American Labor: A Sustainable Path
This Labor Day, as union membership falls to a mere seven percent of private sector workers and bargaining and political clout shrink to match, two roads diverge for American labor. One is to attempt to find a niche within an economic-political system that is ever more shaped by short-term greed and is therefore ever more unsustainable economically, socially, and environmentally. The other is to align with the long-term interest of workers in transforming that system to provide for a sustainable future for the planet and its people. Organized labor will have a better future if it chooses the second road.
Labor has always had two hearts beating within a single breast – one representing a particular group of workers, the other responding to the wider needs of working people as a whole. But now unions can only protect their members by championing the interests of all working people.
The Tea Party is intent on wiping out collective bargaining in the public sector. Corporations are wiping out what is left of it in the private sector. Faced with these assaults, labor will inevitably be tempted to hunker down and defend the immediate interests of its remaining members. But that will just accelerate its decline.
The Wisconsin demonstrations and sit-ins supporting labor rights show that labor can win broad public support when it is perceived as fighting for broad public interests, rather than the “special interests” of one union or group of workers.
The broad public interest that ordinary Americans truly seek is sustainability. Even those who are misled into believing that government budget deficits are the greatest threat to our future are motivated by a concern to put that future on a sustainable basis.
Our greed-driven society is economically unsustainable – witness the renewed catastrophe of the global economy. It is socially unsustainable – witness the destruction of the middle class and the polarization of rich and poor worldwide. And it is environmentally unsustainable – witness the melting of the Arctic, the rise in sea levels, and the unprecedented increase in extreme weather events caused by our failure to halt climate change.
Sustainability includes but goes beyond the environment to encompass social and economic sustainability as well. This is often summed up in the “triple bottom line” that calls on corporations to be accountable not only for their environmental performance, but for their economic and social performance as well.

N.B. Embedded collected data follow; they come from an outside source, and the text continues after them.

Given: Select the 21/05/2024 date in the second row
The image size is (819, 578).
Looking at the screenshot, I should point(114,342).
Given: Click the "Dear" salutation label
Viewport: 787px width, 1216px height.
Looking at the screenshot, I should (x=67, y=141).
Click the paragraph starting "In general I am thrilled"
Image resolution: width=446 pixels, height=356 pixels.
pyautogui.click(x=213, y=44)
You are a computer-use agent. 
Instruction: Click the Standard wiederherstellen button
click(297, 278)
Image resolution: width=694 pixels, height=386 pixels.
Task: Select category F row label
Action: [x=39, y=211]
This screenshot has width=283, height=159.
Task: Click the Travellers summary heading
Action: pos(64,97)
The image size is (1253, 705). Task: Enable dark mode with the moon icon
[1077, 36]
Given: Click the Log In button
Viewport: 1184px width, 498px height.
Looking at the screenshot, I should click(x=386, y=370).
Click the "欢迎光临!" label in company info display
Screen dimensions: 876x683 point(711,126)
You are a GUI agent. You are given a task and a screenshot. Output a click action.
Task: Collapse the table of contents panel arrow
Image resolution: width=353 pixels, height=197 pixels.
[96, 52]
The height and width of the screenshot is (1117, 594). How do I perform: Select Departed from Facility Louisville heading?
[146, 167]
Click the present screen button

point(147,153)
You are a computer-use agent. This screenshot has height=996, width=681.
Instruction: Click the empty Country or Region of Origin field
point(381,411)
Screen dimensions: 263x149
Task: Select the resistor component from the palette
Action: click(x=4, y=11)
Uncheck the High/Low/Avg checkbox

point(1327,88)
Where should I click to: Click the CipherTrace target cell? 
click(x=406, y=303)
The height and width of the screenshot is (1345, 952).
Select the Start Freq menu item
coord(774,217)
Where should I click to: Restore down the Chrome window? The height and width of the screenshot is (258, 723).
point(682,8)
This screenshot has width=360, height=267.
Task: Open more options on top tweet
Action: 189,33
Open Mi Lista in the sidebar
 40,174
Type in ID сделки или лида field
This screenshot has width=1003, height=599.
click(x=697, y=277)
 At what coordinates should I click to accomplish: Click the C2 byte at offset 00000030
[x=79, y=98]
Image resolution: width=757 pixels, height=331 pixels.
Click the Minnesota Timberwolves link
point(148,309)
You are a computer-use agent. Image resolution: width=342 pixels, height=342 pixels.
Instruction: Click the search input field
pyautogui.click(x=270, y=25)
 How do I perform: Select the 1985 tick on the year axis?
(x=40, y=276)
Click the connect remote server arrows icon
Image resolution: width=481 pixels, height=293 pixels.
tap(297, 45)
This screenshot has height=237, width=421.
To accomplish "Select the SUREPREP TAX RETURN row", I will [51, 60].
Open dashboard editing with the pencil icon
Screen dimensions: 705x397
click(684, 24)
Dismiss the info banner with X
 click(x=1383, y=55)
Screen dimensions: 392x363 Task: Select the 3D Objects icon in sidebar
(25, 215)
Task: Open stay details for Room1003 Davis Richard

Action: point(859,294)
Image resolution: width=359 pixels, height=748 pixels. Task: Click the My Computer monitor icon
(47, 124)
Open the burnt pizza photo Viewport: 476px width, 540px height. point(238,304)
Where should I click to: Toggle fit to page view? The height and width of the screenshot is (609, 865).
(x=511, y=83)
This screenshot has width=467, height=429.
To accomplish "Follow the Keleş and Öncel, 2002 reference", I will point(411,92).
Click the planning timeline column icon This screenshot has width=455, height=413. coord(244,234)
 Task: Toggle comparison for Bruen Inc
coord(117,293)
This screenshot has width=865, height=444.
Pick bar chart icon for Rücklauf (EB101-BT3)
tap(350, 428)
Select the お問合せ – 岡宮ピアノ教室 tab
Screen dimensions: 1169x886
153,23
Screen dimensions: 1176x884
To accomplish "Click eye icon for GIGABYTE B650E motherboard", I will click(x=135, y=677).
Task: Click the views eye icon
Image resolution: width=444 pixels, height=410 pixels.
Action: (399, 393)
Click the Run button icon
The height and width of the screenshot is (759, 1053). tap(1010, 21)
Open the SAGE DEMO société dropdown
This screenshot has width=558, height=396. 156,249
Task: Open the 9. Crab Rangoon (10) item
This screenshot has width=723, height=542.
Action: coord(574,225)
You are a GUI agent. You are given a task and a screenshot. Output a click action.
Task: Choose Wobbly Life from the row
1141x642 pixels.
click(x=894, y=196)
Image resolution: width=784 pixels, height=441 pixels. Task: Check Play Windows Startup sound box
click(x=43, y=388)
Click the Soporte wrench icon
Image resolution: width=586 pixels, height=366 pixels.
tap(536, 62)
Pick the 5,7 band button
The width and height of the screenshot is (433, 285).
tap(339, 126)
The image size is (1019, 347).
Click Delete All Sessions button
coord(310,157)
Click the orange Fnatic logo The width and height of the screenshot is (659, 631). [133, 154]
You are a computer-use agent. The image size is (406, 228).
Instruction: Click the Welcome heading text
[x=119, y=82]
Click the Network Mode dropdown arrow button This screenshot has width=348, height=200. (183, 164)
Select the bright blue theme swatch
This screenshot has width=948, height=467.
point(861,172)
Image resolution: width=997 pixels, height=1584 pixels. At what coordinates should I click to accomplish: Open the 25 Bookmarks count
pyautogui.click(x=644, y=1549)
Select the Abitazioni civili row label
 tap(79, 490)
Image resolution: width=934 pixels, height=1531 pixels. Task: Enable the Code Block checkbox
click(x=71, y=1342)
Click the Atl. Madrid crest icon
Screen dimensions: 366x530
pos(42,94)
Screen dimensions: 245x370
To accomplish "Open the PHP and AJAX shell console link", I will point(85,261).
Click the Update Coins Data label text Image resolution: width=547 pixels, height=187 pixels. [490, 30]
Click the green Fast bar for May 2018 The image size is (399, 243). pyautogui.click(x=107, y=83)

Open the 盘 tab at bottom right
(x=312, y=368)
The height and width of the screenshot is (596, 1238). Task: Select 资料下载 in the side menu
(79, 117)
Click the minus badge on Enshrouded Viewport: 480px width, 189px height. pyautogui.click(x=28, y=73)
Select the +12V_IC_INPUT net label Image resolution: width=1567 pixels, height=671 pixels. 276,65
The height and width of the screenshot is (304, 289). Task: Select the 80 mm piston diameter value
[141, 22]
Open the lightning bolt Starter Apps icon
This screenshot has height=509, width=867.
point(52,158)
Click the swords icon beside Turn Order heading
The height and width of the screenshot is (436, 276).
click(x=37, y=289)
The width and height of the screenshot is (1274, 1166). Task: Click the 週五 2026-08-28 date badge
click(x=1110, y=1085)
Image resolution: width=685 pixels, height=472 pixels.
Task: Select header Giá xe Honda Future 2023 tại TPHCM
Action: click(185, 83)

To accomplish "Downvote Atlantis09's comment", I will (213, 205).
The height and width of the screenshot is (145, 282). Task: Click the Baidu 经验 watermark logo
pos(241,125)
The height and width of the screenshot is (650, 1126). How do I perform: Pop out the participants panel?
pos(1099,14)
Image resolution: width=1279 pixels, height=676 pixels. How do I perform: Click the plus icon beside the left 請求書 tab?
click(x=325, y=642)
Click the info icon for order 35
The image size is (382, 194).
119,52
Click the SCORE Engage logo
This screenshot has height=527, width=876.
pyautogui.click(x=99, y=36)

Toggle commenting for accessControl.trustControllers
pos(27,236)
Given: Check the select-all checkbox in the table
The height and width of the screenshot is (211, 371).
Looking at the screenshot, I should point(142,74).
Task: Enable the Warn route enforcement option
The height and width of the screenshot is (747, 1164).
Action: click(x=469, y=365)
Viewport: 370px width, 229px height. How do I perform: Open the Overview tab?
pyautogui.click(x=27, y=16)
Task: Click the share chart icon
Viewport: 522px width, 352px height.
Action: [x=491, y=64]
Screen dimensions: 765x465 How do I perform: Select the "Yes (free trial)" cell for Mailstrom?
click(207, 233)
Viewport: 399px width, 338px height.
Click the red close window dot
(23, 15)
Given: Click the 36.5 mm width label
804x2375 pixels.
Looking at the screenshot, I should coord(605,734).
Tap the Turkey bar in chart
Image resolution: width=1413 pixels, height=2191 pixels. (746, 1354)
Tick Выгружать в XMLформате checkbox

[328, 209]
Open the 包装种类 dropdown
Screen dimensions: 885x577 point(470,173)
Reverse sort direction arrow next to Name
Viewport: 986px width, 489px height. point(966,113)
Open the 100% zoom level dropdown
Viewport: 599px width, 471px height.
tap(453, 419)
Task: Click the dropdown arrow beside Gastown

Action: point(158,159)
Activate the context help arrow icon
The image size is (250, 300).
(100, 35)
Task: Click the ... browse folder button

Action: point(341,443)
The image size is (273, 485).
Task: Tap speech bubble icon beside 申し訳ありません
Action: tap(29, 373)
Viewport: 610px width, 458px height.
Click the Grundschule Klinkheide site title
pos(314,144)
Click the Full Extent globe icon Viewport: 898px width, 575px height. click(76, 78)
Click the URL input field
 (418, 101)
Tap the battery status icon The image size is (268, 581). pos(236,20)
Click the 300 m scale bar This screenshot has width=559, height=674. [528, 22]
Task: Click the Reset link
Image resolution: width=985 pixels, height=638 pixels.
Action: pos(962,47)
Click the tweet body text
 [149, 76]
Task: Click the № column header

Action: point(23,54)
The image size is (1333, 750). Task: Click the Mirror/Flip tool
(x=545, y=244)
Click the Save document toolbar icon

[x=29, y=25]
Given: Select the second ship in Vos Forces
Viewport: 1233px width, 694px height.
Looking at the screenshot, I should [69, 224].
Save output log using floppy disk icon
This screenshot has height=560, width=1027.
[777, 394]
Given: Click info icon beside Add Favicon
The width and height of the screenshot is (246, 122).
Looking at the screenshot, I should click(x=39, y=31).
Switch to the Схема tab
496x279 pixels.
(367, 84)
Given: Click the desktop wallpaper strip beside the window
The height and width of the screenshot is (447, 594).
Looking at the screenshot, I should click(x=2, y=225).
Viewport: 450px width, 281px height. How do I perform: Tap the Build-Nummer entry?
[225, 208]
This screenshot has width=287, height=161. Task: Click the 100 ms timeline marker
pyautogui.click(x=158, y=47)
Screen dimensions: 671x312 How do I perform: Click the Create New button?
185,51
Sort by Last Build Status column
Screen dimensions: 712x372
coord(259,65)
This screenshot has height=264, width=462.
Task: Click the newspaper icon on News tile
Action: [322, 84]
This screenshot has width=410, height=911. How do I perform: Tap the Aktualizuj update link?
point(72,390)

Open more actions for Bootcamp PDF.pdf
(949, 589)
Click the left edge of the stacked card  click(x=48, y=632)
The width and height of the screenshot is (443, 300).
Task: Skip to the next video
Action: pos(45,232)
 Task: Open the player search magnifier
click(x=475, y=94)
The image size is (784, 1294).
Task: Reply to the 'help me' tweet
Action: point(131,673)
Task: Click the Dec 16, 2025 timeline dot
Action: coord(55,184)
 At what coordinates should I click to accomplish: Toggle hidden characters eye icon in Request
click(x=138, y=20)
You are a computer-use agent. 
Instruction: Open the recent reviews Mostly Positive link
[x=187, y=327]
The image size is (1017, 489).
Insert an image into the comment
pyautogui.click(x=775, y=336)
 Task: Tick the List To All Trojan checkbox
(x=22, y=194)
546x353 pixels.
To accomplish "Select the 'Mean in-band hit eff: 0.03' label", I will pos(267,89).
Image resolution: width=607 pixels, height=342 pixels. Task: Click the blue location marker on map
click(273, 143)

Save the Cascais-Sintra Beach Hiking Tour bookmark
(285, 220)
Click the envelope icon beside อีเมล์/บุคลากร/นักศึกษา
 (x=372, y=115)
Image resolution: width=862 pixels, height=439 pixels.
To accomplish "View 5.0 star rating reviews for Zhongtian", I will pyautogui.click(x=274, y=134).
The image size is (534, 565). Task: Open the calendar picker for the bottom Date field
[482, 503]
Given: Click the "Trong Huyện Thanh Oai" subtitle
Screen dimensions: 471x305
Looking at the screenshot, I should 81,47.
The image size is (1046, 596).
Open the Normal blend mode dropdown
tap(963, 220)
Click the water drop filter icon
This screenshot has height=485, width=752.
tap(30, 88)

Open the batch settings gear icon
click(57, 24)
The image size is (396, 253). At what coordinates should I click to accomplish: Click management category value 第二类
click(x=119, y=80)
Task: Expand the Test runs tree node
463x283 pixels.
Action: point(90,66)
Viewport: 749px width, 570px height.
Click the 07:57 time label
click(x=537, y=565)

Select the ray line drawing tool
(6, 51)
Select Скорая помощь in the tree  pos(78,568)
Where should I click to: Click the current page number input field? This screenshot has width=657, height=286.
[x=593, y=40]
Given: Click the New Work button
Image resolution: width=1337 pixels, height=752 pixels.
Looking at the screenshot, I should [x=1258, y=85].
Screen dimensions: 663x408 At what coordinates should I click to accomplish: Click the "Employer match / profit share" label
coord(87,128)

To have a future itself, organized labor needs to reorient itself around the objective of providing a sustainable future for all working people and the world we inhabit. That means putting millions of people to work creating a sustainable economy, society, and environment.
Nothing is more threatening to our long-term sustainability than climate change. It is affecting American workers here and now through forest fires, dust storms, rising sea levels, and extreme weather events like floods, droughts, tornados, blizzards and hurricanes. So far this year there have been an unprecedented eight weather-related disasters that have each done more than a billion dollars worth of damage to states from Texas to Maine.
The Great Recession represented the deepest economic crisis since the Great Depression. Even during the so-called recovery, American workers continued to face unemployment rates unprecedented since the Great Depression. Now as that recovery falters, the private sector appears to have little to offer besides more unemployment, more insecurity, more wage cuts, and more misery.
It will take the labor of millions of people to reconstruct our economy on a climate safe basis. The solution for labor, as for America and indeed for the world, lies in a Green New Deal to mobilize our unused human resources to meet our increasingly desperate needs.
Many cities and states are already putting people to work cutting the greenhouse gas emissions. They are creating “climate jobs” that save energy and tap renewable energy sources.
On a level political playing field, taking that approach national in a Green New Deal would win overwhelming support from the American people. Unfortunately, the domination of election finance and media by corporations and the ideological and religious right block the way.
The movement that spread from Tunisia to Egypt and now from Madrid to Jerusalem to India sought both democratization and a different future for working people and youth. Labor has been a crucial part of that movement, and the broad alliance for democratization has in turn opened new possibilities for labor.
It was often said that workers and citizens turned the Wisconsin state rotunda into a Tahrir square. Perhaps the future of labor depends on turning America into a Tahrir square.